Mais le pionnier restera longtemps sans successeur. Il est vrai que dans les années 50 et 60, l’époque est plutôt à la physique dure: le noyau, les particules, les solides. Le sable reste un sujet de préoccupation pour les géologues, et aussi pour les ingénieurs, qui veulent tasser les sols avant de construire des pistes d’aéroport, draguer le sable au fond des fleuves, éviter que les silos de grains ne s’écroulent ou mélanger des poudres dans les usines chimiques… mais l’étude des grands principes reste longtemps en sommeil. Et pourtant il y a fort à faire !

sable

Aux XVIIIe et XIXe siècles, sans savoir quels étaient les constituants élémentaires de l’eau, ni combien il y en avait, ni comment ils interagissaient, les physiciens [3] avaient réussi à développer une mécanique des fluides efficace. Or dans un verre d’eau il y a quelques millions de milliards de milliards de molécules d’eau, et ce n’est que bien plus tard, avec la mécanique quantique, qu’on comprendrait vraiment comment se comporte chacune d’entre elles, individuellement. Dans un verre de sable, il n’y a qu’une dizaine de millions de grains, et on sait plutôt bien décrire comment un grain de sable, tout seul, se comporte. Et pourtant, on ne sait toujours pas bien décrire une coulée le long d’une dune ! C’est pour le moins frustrant.

Un Nobel dans le bac à sable

Dans les années 90, Pierre-Gilles de Gennes, récemment couronné du prix Nobel de physique [4] fait à la télévision une petite expérience avec un bâton dans un verre de sable, et avoue que, tout prix Nobel de physique qu’on soit, on ne comprend toujours pas grand chose à un simple sac de billes ou, pire, à un château de sable. Ce jour-là plein de petits futurs physiciens se découvrent une vocation. Et cette fois, la machine est lancée: en 20 ans, les tas de sable envahissent les labos de physique. Géométrie des empilements, tassement de la farine dans le verre mesureur, sables mouvants, tambours à mélanger les céréales, machines à faire chanter le sable, dunes miniatures en aquarium… tout y passe, jusqu’à aller chercher des dunes sur Mars !
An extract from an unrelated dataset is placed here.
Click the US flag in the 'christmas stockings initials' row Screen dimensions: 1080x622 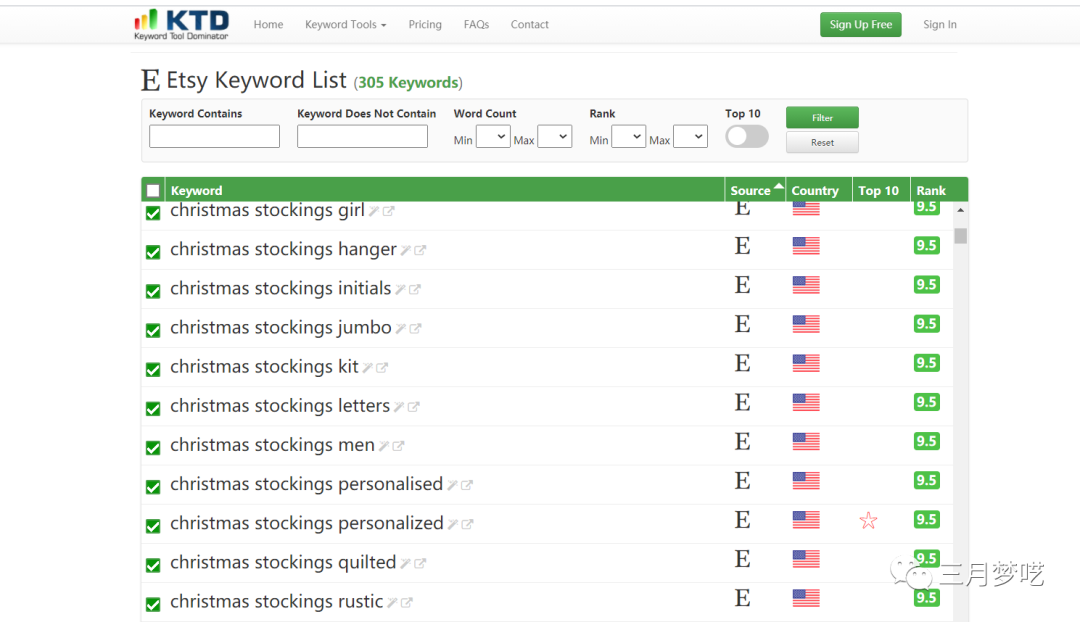point(805,285)

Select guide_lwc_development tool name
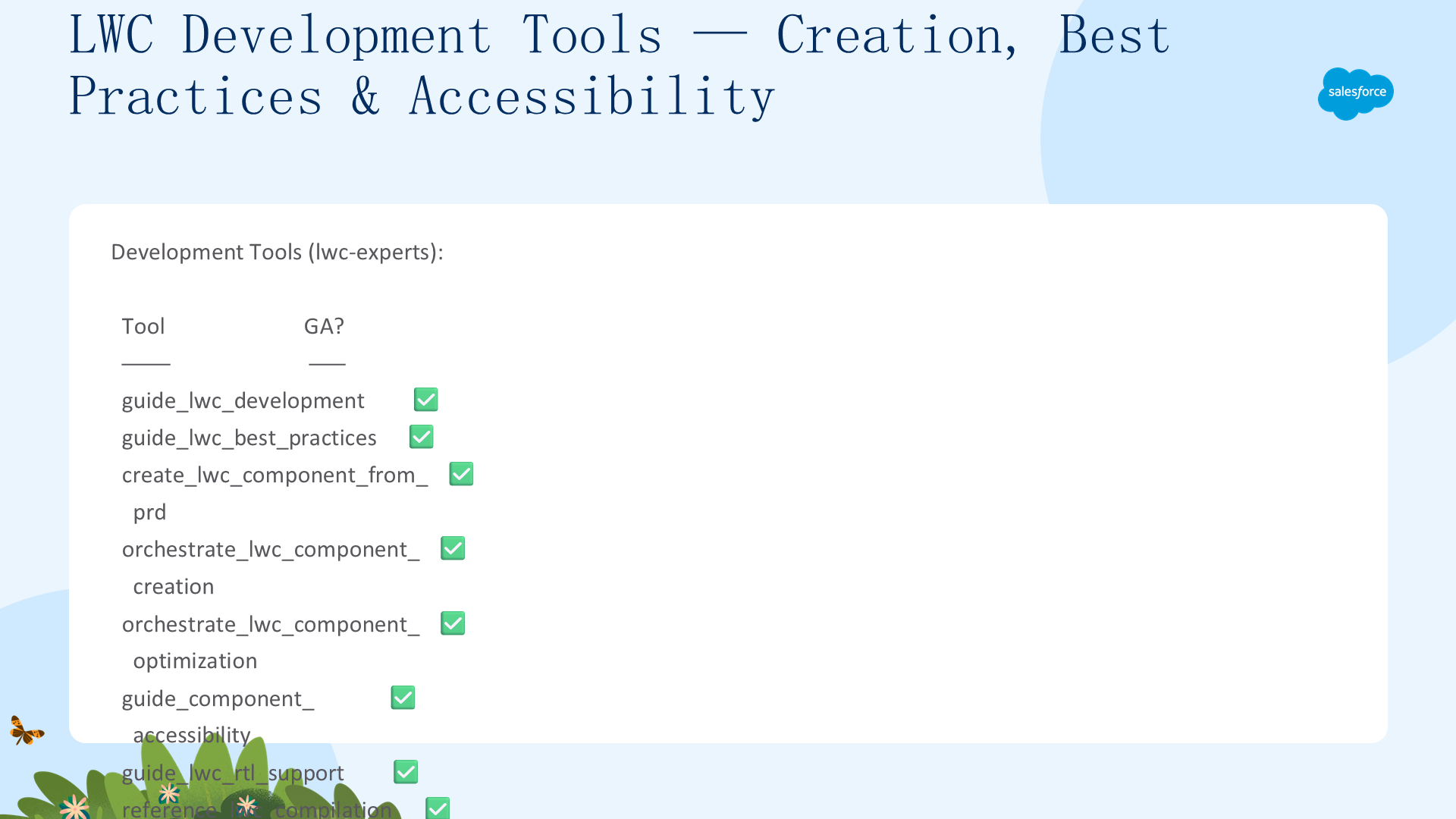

Flaubert avait raison: on a regardé longtemps ; le tas de sable est devenu intéressant. Et de nouveaux champs de la science ont été ouverts.


Aller plus loin

  • Un fichier à lire avec Google Earth pour visiter à moindre frais, et vus du ciel, les plus beaux champs de dunes sur Terre. Et sur Mars, les époustouflantes photos de la mission MRO. L’an dernier à cette même date, le robot Curiosity s’en allait d’ailleurs rouler sur les dunes de Bagnold !

    dunes_mars2

  • Pour une introduction accessible à tous à la physique du sable, le livre de Jacques Duran, un des pionniers français en la matière: Sables émouvants, chez Belin/Pour la Science. Pour les physiciens anglophones, le livre de Bagnold. Et pour les plus avancés, une synthèse plus moderne (et en français) sur la physique granulaire chez EDP Sciences.
  • Plus de détails sur les aventures de Bagnold pendant la seconde guerre mondiale [en anglais].
  • L’association du Musée du Sable, au Château d’Olonne, a déjà 19 ans !
  • Il y a 20 ans, la pénurie de sable était une blague de Coluche. Aujourd’hui ça devient un problème sérieux.
  • Et bien évidemment, on ne saurait conclure sans aller écouter Stéphane Douady, du Laboratoire de Physique de l’ENS Paris, faire chanter une dune !

[1] Personnage mythique, souverain chrétien d’un royaume fabuleux, situé en Haute-Asie ou en Éthiopie, et dont les royaumes européens espéraient qu’il pourrait prendre les musulmans à revers. Comme certains Turcs et Mongols avaient été convertis au christianisme nestorien, certains ont cru un moment que le déferlement des hordes mongoles annonçait sa venue. Bien que fictif, ce personnage a néanmoins réussi à écrire une lettre à tous les souverains européens ! Et bien sûr pas un cliché du merveilleux médiéval ne manque à la description de son royaume.
[2] Comme il le dit lui-même dans l’introduction, la première publication en 1941 n’a pas pu rencontrer une très grande audience ! 
[3] Euler, d’Alembert, Navier, Saint-Venant, Stokes… on reparlera bientôt de cette grande aventure collective.
[4] Récompense obtenue, chose peu courante, pour ses travaux sur la matière molle: les polymères, les colloïdes, les cristaux liquides.